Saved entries
········

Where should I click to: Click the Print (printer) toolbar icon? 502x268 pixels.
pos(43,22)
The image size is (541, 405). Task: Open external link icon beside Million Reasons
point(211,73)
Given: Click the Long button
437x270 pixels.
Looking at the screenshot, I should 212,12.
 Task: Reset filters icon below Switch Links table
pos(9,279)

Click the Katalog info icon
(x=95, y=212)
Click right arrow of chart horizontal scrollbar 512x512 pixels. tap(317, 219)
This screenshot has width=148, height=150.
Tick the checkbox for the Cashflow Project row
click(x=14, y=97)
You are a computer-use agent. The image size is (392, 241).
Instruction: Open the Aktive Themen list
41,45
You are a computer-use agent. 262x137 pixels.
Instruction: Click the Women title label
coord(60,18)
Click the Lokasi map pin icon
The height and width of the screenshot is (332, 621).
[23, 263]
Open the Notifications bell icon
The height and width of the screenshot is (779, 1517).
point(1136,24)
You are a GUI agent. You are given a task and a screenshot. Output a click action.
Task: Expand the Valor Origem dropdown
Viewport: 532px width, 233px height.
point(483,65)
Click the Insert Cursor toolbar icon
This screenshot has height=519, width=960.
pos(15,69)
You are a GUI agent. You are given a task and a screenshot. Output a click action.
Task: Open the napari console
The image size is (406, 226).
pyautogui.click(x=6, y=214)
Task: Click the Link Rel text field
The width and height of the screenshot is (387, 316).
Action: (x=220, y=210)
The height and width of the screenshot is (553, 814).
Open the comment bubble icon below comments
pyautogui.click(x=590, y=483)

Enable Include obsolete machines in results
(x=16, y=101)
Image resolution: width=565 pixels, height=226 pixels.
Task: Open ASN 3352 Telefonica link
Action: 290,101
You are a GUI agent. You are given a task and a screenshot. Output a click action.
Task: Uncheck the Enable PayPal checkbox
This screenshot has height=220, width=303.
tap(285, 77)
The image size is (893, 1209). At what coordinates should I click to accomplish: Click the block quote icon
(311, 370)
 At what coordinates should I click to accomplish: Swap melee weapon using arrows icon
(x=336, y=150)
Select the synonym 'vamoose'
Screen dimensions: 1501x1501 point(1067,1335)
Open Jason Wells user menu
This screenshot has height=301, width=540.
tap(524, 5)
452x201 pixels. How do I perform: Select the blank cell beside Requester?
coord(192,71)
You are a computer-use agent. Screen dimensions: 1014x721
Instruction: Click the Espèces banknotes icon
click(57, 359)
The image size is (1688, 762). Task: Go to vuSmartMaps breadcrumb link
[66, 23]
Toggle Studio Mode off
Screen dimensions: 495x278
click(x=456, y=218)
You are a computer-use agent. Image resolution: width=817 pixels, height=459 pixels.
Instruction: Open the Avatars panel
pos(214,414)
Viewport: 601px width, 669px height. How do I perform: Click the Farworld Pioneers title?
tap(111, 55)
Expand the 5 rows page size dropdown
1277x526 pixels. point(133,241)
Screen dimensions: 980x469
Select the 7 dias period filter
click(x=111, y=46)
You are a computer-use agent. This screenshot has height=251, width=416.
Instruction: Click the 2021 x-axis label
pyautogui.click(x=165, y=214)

········

Looking at the entries above, find how many lines include the word "computer" and write that number alone.

5